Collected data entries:
-*-
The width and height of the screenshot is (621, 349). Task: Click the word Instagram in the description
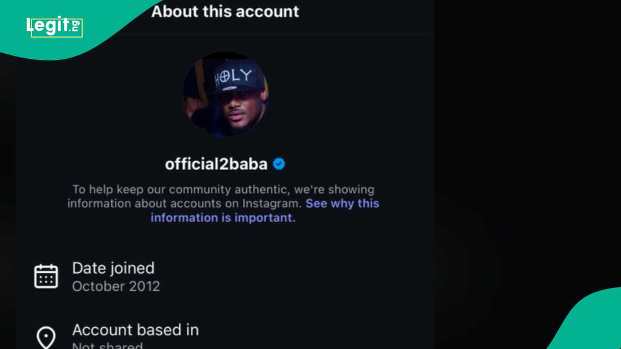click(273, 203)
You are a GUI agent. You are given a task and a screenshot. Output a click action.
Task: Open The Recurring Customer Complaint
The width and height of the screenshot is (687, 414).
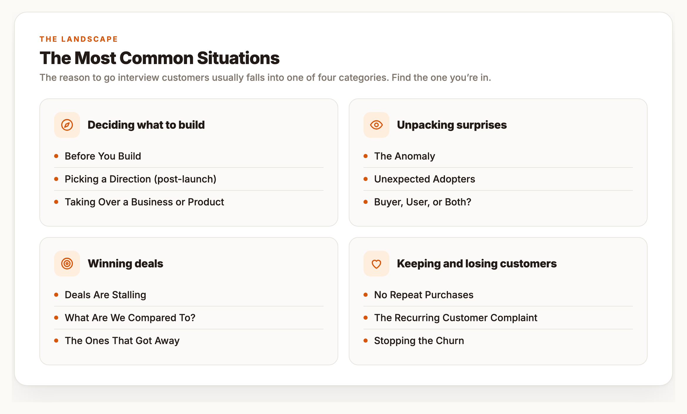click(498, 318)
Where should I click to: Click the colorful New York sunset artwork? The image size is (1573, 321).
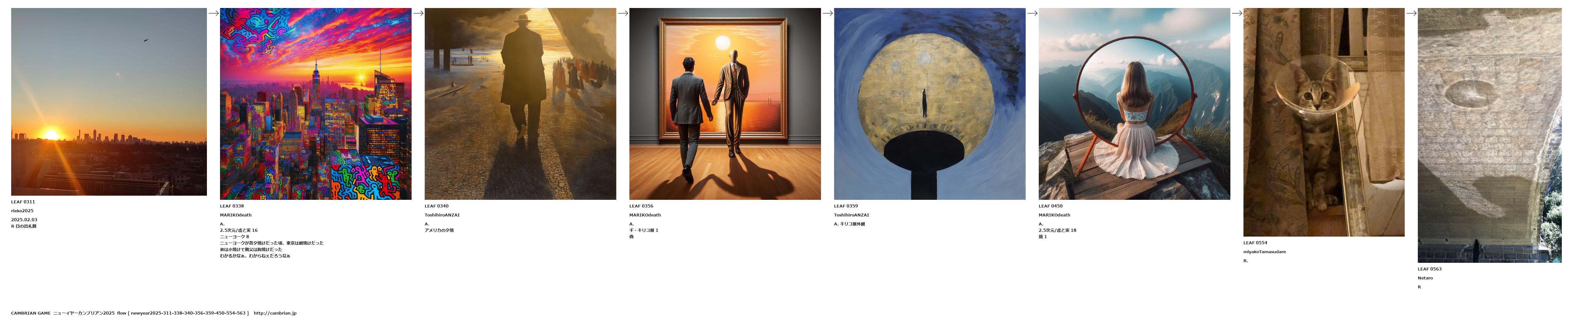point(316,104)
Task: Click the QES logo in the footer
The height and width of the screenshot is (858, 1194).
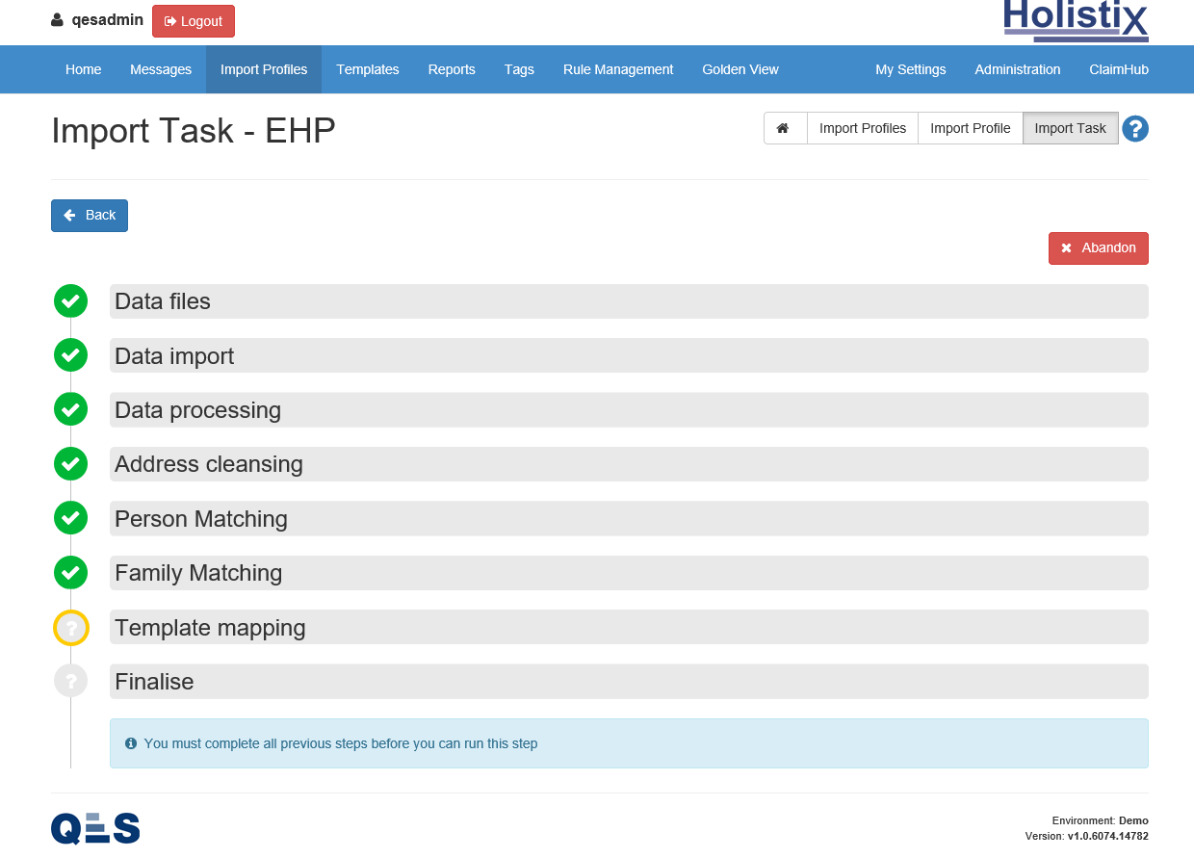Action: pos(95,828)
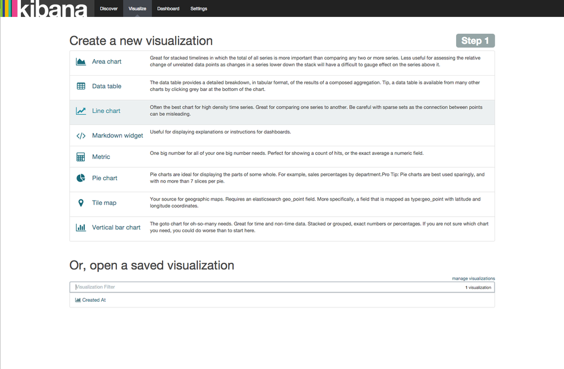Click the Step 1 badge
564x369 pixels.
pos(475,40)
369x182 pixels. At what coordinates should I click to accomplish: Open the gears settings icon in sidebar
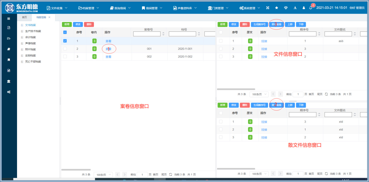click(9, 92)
-*-
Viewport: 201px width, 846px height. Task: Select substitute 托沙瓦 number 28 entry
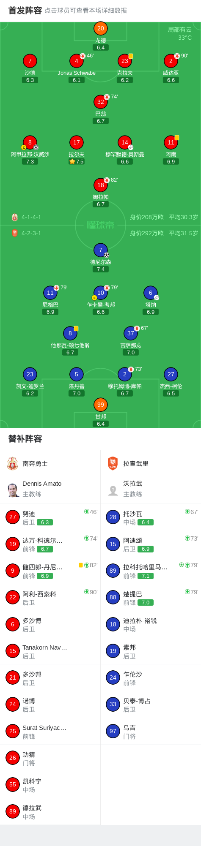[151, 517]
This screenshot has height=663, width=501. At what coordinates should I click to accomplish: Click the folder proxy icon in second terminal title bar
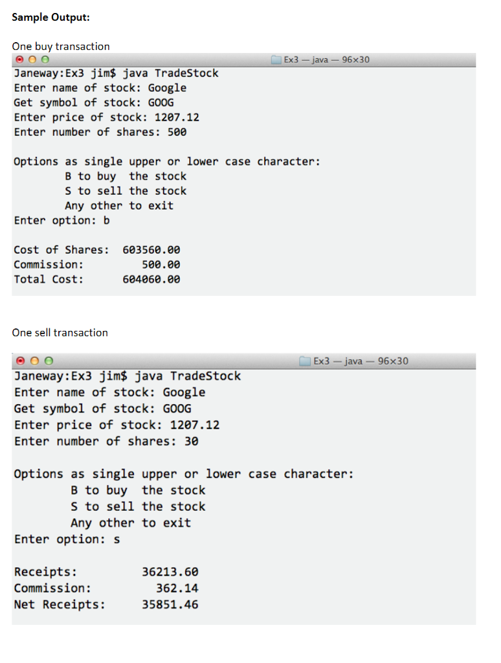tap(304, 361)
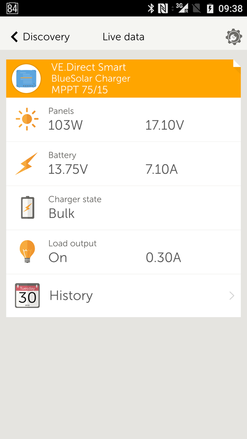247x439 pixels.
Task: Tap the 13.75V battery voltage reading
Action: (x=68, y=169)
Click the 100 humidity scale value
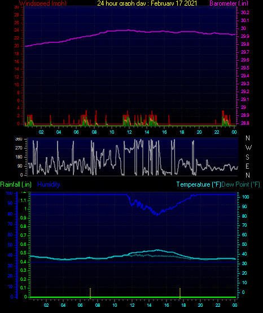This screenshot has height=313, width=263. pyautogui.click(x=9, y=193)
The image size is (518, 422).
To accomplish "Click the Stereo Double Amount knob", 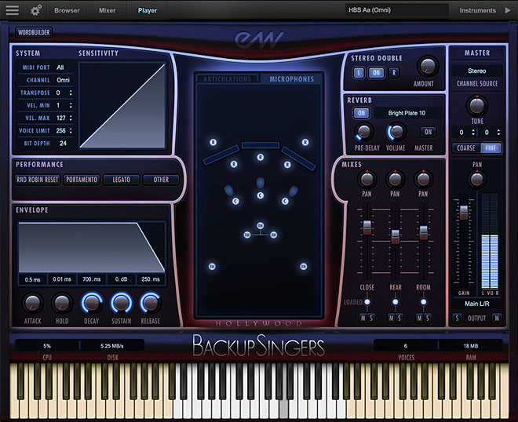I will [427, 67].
-*-
> WORK ITEM
Beginning with the line above that contains "This screenshot has height=663, width=501." and ending with the line that contains "The image size is (518, 422).", quote each line exactly, keeping out the pictures.

> SOLUTION FOR THIS EXERCISE
This screenshot has height=663, width=501. At what coordinates should I click to accomplish: Click the folder proxy icon in second terminal title bar
tap(304, 361)
247x439 pixels.
Task: Tap the 13.75V battery voltage reading
Action: (x=68, y=169)
Click the 100 humidity scale value
This screenshot has height=313, width=263. pyautogui.click(x=9, y=193)
The image size is (518, 422).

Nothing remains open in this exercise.